- _SUPPLIED DATA_
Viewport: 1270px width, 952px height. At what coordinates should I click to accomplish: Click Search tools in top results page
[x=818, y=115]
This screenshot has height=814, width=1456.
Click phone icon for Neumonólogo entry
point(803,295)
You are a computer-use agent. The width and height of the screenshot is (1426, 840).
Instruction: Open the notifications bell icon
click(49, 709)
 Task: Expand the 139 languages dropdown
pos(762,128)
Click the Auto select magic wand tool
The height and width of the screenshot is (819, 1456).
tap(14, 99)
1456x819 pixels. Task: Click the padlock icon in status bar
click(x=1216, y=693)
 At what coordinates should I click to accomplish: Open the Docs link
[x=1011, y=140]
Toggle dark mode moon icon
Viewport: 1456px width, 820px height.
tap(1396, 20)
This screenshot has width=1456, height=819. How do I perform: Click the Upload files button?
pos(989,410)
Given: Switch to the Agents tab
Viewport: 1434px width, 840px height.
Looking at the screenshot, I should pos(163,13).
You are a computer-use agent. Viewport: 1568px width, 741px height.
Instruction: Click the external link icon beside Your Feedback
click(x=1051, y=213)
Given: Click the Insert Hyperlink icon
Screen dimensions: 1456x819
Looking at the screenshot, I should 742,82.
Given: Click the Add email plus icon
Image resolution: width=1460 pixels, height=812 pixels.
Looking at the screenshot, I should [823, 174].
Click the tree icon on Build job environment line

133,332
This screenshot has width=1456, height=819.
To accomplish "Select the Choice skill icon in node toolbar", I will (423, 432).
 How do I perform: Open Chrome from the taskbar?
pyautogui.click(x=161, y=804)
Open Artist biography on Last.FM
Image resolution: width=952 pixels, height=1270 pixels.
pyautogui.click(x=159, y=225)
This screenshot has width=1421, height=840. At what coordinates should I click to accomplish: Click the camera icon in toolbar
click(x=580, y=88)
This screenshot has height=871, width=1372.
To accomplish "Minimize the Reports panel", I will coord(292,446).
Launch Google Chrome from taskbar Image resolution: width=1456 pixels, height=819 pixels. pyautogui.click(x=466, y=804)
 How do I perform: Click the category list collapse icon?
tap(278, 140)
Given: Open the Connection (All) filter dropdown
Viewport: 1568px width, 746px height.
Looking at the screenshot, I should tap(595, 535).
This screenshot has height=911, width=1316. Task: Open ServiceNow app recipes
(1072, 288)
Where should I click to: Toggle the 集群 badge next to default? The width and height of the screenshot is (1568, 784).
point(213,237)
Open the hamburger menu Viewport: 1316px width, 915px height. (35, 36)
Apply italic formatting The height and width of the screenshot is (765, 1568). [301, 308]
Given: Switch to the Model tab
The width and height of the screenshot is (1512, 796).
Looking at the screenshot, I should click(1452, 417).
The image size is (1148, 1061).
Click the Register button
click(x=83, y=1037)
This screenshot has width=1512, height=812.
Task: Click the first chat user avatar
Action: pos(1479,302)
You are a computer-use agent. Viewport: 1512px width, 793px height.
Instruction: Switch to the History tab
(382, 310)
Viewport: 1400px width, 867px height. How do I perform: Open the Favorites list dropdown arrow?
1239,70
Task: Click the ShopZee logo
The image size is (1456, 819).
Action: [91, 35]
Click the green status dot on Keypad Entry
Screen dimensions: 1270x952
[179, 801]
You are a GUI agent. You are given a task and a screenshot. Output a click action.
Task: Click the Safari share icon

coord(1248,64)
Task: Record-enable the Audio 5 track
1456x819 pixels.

- _ASSIGNMENT_
An exact copy of the entire material is required.

- _RESULT_
Viewport: 1270px width, 952px height. At what coordinates should I click to accomplish: Click Search tools in top results page
[x=818, y=115]
This screenshot has height=814, width=1456.
Click phone icon for Neumonólogo entry
point(803,295)
You are a computer-use agent. The width and height of the screenshot is (1426, 840).
Instruction: Open the notifications bell icon
click(49, 709)
 Task: Expand the 139 languages dropdown
pos(762,128)
Click the Auto select magic wand tool
The height and width of the screenshot is (819, 1456).
tap(14, 99)
1456x819 pixels. Task: Click the padlock icon in status bar
click(x=1216, y=693)
 At what coordinates should I click to accomplish: Open the Docs link
[x=1011, y=140]
Toggle dark mode moon icon
Viewport: 1456px width, 820px height.
tap(1396, 20)
This screenshot has width=1456, height=819. How do I perform: Click the Upload files button?
pos(989,410)
Given: Switch to the Agents tab
Viewport: 1434px width, 840px height.
Looking at the screenshot, I should pos(163,13).
You are a computer-use agent. Viewport: 1568px width, 741px height.
Instruction: Click the external link icon beside Your Feedback
click(x=1051, y=213)
Given: Click the Insert Hyperlink icon
Screen dimensions: 1456x819
Looking at the screenshot, I should 742,82.
Given: Click the Add email plus icon
Image resolution: width=1460 pixels, height=812 pixels.
Looking at the screenshot, I should [823, 174].
Click the tree icon on Build job environment line

133,332
This screenshot has width=1456, height=819.
To accomplish "Select the Choice skill icon in node toolbar", I will (423, 432).
 How do I perform: Open Chrome from the taskbar?
pyautogui.click(x=161, y=804)
Open Artist biography on Last.FM
Image resolution: width=952 pixels, height=1270 pixels.
pyautogui.click(x=159, y=225)
This screenshot has width=1421, height=840. At what coordinates should I click to accomplish: Click the camera icon in toolbar
click(x=580, y=88)
This screenshot has height=871, width=1372.
To accomplish "Minimize the Reports panel", I will coord(292,446).
Launch Google Chrome from taskbar Image resolution: width=1456 pixels, height=819 pixels. pyautogui.click(x=466, y=804)
 How do I perform: Click the category list collapse icon?
tap(278, 140)
Given: Open the Connection (All) filter dropdown
Viewport: 1568px width, 746px height.
Looking at the screenshot, I should tap(595, 535).
This screenshot has height=911, width=1316. Task: Open ServiceNow app recipes
(1072, 288)
Where should I click to: Toggle the 集群 badge next to default? The width and height of the screenshot is (1568, 784).
point(213,237)
Open the hamburger menu Viewport: 1316px width, 915px height. (35, 36)
Apply italic formatting The height and width of the screenshot is (765, 1568). [301, 308]
Given: Switch to the Model tab
The width and height of the screenshot is (1512, 796).
Looking at the screenshot, I should click(1452, 417).
The image size is (1148, 1061).
Click the Register button
click(x=83, y=1037)
This screenshot has width=1512, height=812.
Task: Click the first chat user avatar
Action: pos(1479,302)
You are a computer-use agent. Viewport: 1512px width, 793px height.
Instruction: Switch to the History tab
(382, 310)
Viewport: 1400px width, 867px height. How do I perform: Open the Favorites list dropdown arrow?
1239,70
Task: Click the ShopZee logo
The image size is (1456, 819).
Action: [91, 35]
Click the green status dot on Keypad Entry
Screen dimensions: 1270x952
[179, 801]
You are a GUI agent. You are given a task and a screenshot. Output a click action.
Task: Click the Safari share icon

coord(1248,64)
Task: Record-enable the Audio 5 track
1456x819 pixels.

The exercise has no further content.